→ DATASET:

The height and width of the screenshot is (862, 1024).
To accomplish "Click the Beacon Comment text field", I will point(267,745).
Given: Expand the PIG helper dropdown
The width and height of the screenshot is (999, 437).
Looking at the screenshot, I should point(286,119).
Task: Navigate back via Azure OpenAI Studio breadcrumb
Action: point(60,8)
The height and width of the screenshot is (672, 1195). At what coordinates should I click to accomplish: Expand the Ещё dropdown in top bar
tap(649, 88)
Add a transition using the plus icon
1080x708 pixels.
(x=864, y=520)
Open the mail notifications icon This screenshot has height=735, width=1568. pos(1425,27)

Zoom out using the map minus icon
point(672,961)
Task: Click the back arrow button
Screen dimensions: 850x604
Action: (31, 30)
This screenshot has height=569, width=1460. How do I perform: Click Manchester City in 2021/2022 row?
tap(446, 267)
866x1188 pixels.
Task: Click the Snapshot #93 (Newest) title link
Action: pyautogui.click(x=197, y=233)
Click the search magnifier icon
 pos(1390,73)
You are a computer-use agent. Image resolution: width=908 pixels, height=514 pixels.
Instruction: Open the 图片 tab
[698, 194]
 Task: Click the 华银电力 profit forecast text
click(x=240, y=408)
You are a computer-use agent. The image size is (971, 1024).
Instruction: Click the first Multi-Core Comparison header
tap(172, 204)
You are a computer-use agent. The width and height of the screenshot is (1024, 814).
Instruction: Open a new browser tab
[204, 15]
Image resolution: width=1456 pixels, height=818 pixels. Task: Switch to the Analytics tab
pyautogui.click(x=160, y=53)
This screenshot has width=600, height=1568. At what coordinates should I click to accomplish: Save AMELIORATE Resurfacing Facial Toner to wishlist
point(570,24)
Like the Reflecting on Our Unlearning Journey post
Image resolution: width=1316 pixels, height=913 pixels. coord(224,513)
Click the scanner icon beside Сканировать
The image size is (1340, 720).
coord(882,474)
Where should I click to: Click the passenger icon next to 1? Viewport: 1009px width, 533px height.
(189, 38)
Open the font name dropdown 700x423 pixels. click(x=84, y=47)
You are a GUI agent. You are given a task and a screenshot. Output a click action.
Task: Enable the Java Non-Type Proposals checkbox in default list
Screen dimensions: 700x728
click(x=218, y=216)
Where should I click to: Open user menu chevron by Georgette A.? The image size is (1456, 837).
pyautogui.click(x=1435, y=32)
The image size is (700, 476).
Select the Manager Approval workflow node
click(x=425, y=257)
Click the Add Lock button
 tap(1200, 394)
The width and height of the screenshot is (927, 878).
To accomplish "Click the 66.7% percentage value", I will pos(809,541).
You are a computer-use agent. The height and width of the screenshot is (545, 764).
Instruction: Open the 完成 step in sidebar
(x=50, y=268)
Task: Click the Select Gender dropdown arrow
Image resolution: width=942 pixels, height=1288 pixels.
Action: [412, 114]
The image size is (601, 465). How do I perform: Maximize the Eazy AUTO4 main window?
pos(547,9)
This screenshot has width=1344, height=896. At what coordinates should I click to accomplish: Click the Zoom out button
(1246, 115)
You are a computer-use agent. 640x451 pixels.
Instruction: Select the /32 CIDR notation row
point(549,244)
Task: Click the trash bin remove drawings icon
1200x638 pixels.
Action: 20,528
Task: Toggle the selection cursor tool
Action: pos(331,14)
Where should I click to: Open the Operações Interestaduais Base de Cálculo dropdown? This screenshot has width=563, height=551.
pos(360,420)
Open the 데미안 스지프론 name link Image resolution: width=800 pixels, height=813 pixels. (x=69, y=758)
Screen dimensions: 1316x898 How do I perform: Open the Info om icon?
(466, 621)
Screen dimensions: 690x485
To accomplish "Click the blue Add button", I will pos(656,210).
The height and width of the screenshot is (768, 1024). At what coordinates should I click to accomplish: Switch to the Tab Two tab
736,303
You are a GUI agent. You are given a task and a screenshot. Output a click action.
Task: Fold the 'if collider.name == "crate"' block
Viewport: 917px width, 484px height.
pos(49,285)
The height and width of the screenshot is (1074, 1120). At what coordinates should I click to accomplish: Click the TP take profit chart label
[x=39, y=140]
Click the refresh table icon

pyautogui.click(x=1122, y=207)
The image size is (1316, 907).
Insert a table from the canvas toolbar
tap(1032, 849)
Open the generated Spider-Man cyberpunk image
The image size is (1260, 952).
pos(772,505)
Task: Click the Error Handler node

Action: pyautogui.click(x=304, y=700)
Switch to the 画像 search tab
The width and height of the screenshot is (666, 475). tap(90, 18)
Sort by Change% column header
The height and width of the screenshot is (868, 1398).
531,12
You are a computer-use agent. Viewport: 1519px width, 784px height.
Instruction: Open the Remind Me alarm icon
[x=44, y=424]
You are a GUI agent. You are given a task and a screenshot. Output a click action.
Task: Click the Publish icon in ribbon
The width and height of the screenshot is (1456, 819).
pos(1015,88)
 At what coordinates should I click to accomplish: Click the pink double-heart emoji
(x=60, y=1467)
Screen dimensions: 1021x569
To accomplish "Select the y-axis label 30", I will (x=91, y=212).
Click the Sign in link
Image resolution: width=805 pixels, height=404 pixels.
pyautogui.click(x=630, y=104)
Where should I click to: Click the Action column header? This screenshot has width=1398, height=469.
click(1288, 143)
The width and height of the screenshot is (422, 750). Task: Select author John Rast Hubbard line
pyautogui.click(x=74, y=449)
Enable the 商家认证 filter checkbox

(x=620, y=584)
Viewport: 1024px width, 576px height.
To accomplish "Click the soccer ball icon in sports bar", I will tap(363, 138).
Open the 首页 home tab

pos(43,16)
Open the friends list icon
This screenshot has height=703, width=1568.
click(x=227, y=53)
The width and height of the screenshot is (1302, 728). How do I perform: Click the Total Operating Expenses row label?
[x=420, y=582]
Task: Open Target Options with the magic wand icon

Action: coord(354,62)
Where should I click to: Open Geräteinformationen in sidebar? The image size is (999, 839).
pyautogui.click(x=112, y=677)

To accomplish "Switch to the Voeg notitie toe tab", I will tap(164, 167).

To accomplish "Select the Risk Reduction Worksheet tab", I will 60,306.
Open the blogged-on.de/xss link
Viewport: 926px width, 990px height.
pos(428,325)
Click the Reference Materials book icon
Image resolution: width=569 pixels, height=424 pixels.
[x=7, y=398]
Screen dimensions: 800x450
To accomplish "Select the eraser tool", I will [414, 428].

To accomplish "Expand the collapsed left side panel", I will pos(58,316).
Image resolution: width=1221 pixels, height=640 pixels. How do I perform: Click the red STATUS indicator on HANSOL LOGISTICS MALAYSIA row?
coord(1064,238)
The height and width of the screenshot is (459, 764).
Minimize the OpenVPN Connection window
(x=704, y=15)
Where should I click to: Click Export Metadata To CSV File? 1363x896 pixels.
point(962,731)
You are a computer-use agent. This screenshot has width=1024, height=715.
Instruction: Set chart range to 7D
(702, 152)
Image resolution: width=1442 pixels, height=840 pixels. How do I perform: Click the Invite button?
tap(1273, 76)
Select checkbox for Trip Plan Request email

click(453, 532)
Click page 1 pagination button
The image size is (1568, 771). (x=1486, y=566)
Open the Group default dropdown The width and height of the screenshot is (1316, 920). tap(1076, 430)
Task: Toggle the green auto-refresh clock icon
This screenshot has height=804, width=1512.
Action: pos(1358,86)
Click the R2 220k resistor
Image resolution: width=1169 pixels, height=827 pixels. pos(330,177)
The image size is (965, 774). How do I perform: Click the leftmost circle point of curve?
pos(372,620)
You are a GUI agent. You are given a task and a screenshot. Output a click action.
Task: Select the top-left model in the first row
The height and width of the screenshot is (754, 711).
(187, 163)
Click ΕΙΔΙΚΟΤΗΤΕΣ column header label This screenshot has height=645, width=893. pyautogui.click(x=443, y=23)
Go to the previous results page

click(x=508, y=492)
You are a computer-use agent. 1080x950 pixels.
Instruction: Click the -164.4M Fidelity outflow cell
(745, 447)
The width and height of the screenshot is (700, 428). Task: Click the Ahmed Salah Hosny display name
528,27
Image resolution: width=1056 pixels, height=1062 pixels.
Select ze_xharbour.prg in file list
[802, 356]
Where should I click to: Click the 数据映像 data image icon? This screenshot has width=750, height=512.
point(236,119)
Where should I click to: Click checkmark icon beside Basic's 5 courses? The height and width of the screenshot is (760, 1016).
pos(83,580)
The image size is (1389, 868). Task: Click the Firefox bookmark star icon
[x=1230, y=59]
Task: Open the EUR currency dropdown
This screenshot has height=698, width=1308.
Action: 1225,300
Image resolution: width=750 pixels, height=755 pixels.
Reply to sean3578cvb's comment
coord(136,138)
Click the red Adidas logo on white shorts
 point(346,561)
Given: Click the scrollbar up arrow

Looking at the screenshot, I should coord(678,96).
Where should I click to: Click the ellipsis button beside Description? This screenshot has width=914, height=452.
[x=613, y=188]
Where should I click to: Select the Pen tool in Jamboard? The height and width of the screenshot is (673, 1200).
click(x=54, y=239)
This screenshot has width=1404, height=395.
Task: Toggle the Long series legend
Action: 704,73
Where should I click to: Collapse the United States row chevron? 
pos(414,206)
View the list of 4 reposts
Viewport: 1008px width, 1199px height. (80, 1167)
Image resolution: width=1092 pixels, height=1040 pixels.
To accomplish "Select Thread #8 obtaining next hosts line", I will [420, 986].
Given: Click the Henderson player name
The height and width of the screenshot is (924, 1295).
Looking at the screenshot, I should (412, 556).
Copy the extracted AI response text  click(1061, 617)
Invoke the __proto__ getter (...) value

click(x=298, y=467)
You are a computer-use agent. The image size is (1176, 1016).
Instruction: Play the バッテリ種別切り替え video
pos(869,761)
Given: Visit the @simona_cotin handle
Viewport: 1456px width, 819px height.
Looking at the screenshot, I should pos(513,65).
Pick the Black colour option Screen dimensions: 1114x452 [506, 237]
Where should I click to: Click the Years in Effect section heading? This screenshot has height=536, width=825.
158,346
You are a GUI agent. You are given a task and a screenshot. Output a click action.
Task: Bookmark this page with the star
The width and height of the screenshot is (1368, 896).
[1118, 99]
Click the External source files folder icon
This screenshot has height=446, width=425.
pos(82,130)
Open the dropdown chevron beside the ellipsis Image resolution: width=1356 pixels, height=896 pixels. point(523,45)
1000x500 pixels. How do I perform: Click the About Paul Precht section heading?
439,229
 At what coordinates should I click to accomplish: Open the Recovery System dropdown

→ JOB: Lay out the lines above as a numbered list, from the first line through the line containing "Action: (31, 30)", inclusive. Leave out any blank lines.

→ OUTPUT OF THE TASK:
1. The height and width of the screenshot is (862, 1024).
2. To accomplish "Click the Beacon Comment text field", I will point(267,745).
3. Given: Expand the PIG helper dropdown
4. The width and height of the screenshot is (999, 437).
5. Looking at the screenshot, I should point(286,119).
6. Task: Navigate back via Azure OpenAI Studio breadcrumb
7. Action: point(60,8)
8. The height and width of the screenshot is (672, 1195). At what coordinates should I click to accomplish: Expand the Ещё dropdown in top bar
9. tap(649, 88)
10. Add a transition using the plus icon
11. 1080x708 pixels.
12. (x=864, y=520)
13. Open the mail notifications icon This screenshot has height=735, width=1568. pos(1425,27)
14. Zoom out using the map minus icon
15. point(672,961)
16. Task: Click the back arrow button
17. Screen dimensions: 850x604
18. Action: (31, 30)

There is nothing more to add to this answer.